Comment vérifier que votre site est correctement sécurisé
Le cadenas dans la barre d’adresse
Ouvrez votre site dans Chrome ou Firefox. Un cadenas fermé sans avertissement indique que HTTPS est actif et qu’il n’y a pas de contenu mixte. Cliquez sur le cadenas pour voir les détails du certificat : émetteur, date d’expiration, domaine couvert.
SSL Labs (ssllabs.com/ssltest)
SSL Labs de Qualys est l’outil de référence pour auditer la configuration HTTPS d’un site. Il attribue une note de A+ à F et détaille les protocoles supportés, la force des suites de chiffrement et les éventuelles vulnérabilités. Un site bien configuré doit obtenir au minimum un A. L’outil est gratuit et public.
Ce que Tacelo fait pour ses clients
Chez Tacelo, HTTPS est activé par défaut sur tous les sites que nous livrons — sans exception et sans supplément.
- Certificat automatique : les sites déployés via Vercel obtiennent un certificat Let’s Encrypt dès la liaison du domaine. Le renouvellement est entièrement automatique, sans intervention manuelle.
- Aucun contenu mixte : tous les sites sont construits avec Astro, qui génère des fichiers statiques. Toutes les URLs internes et les ressources tierces sont vérifiées pour s’assurer qu’elles pointent exclusivement vers des sources HTTPS.
- Redirection propre : nous configurons une redirection permanente (301) de HTTP vers HTTPS et de la version sans
wwwvers la version canonique, ce qui évite les doublons de contenu et les boucles. - Note SSL Labs : nos configurations visent systématiquement la note A ou A+.
Si vous gérez un site existant et avez un doute sur sa configuration HTTPS, contactez-nous pour un audit rapide.
Questions fréquentes
Mon site est une simple page de présentation sans formulaire. HTTPS est-il vraiment nécessaire ?
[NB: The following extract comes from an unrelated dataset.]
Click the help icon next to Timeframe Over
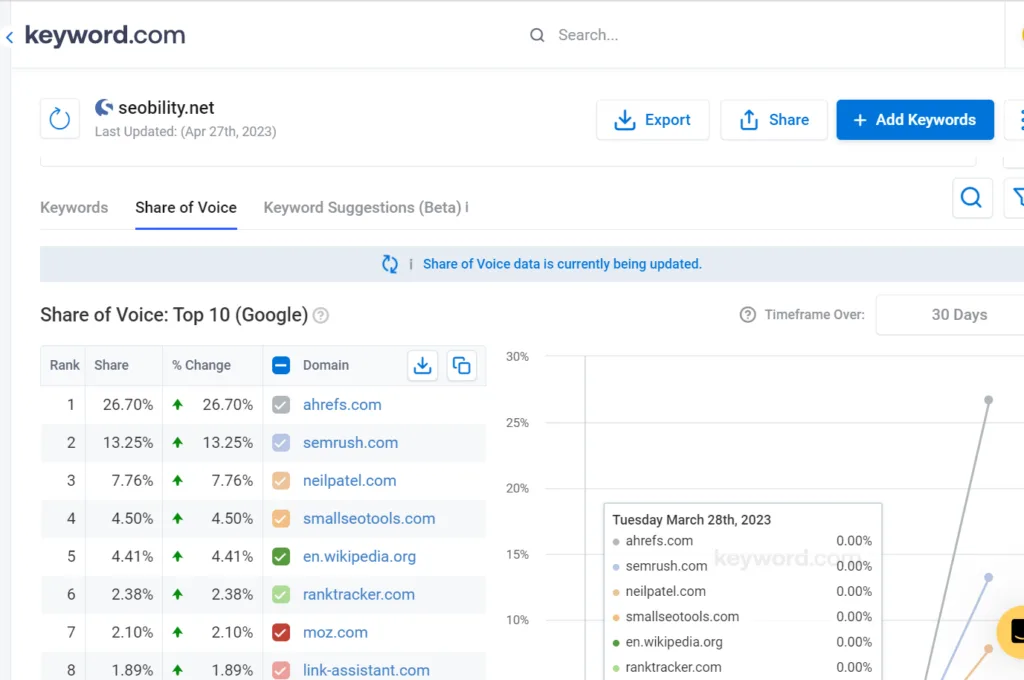Screen dimensions: 1024x680 coord(747,314)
Oui. Chrome affiche “Non sécurisé” pour tous les sites HTTP, quelle que soit leur nature. Un visiteur qui voit cet avertissement doute immédiatement de votre sérieux. De plus, Google prend en compte HTTPS comme facteur de classement même pour les sites sans données sensibles. Enfin, la nLPD s’applique dès lors que votre site collecte des adresses IP ou utilise des cookies analytiques, ce qui est le cas pour la quasi-totalité des sites avec Google Analytics ou un système équivalent.
Let’s Encrypt est-il aussi fiable qu’un certificat payant ?
Pour le chiffrement, oui. Un certificat Let’s Encrypt (DV) offre exactement le même niveau de chiffrement TLS qu’un certificat payant. La différence réside dans la validation de l’identité de l’entreprise (OV/EV) et dans le support commercial. Pour un site PME standard, Let’s Encrypt est tout à fait suffisant et est utilisé par des millions de sites à travers le monde, y compris de grands services commerciaux.
Que se passe-t-il si mon certificat expire pendant les vacances et que je ne suis pas disponible ?
Les visiteurs voient une page d’erreur rouge bloquante dans leur navigateur (“Votre connexion n’est pas privée”), ce qui stoppe tout trafic entrant. Avec un hébergeur qui gère le renouvellement automatique (Infomaniak, Vercel, Netlify), ce scénario ne devrait pas se produire. Si vous gérez vous-même votre certificat, configurez impérativement une alerte e-mail 30 jours avant expiration et vérifiez que le processus de renouvellement automatique fonctionne après chaque changement d’infrastructure.